For over 300 years, Salzburg had its own legacy as a city-state at an international crossroads, less stratified than Europe's colonial capitals and seeking a political identity based in civic participation with its own economy and politics. After World War I, Salzburg became a refuge. Its urban and bucolic spaces staged encounters that had been brutally cut apart by the war; its deep-seated traditions of citizenship, art, and education guided its path.

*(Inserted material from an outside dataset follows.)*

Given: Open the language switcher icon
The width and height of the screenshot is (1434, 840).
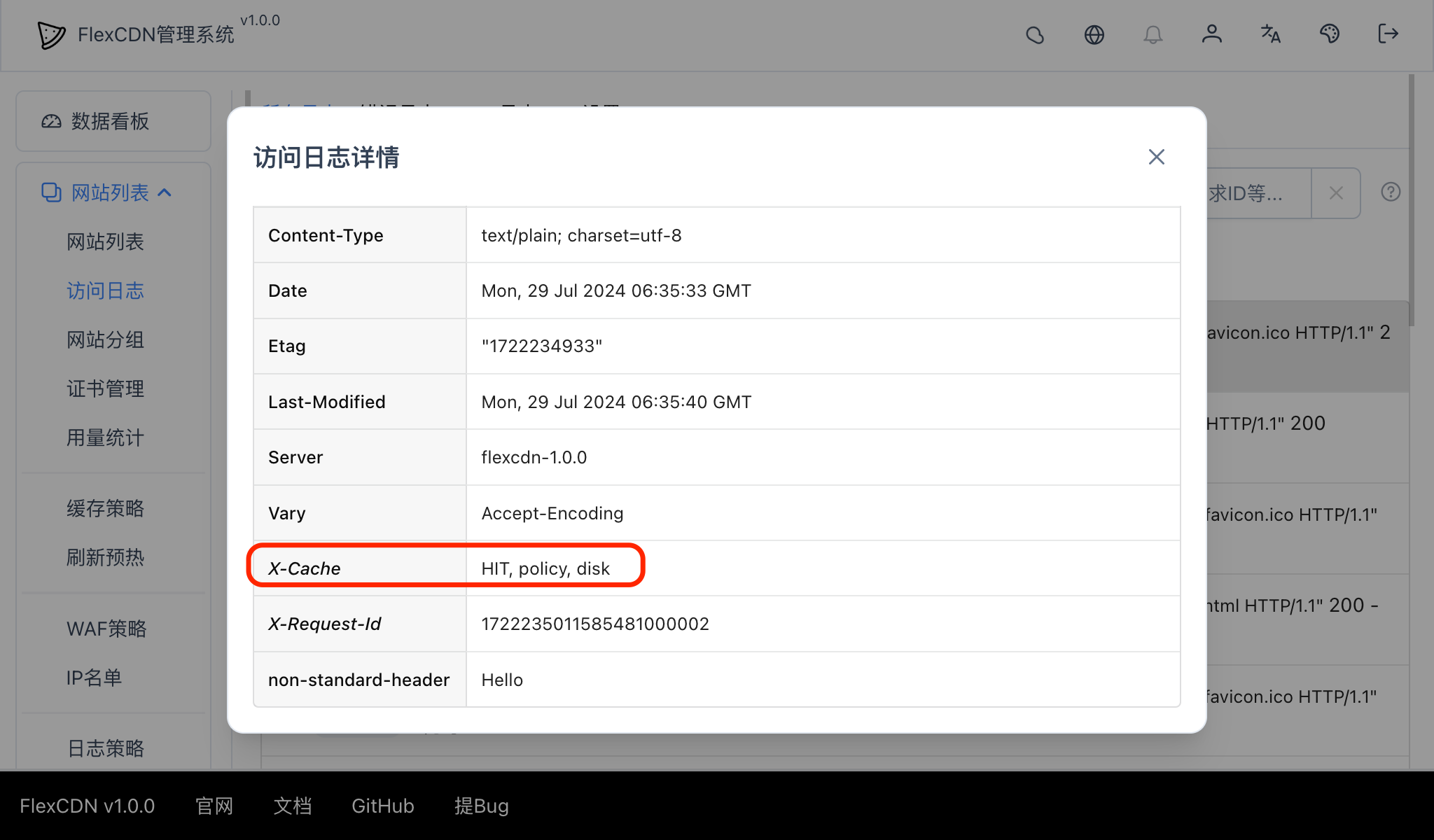Looking at the screenshot, I should coord(1270,34).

In Interwar Salzburg, contributors from around the globe recover an evolving but now lost vanguard of European culture, fostering not only new identities in visual and performing arts, film, music, and literature, but also a festival culture aimed at cultivating an inclusive public (not an international elite) and a civic culture sharing public institutions, sports, tourism, and a diverse spectrum of cultural identities serving a new European ideal.

Robert Dassanowsky is CU Distinguished Professor of Film and Austrian Studies at the University of Colorado, Colorado Springs, USA, and is a former President of the Austrian Studies Association. He works as an independent film producer, and his previous publications include Austrian Cinema: A History (2005) and Screening Transcendence: Film under Austrofascism and the Hollywood Hope 1933–1938 (2018). He is a jury member for the annual VIS: Vienna Shorts Film Festival.

Katherine Arens is a Professor of Germanic Studies, Comparative Literature, and Women’s and Gender Studies at the University of Texas at Austin, USA, and a former President of the Austrian Studies Association. Her most recent monographs are Vienna's Dreams of Europe and Belle Necropolis: Ghosts of Imperial Vienna (both 2015).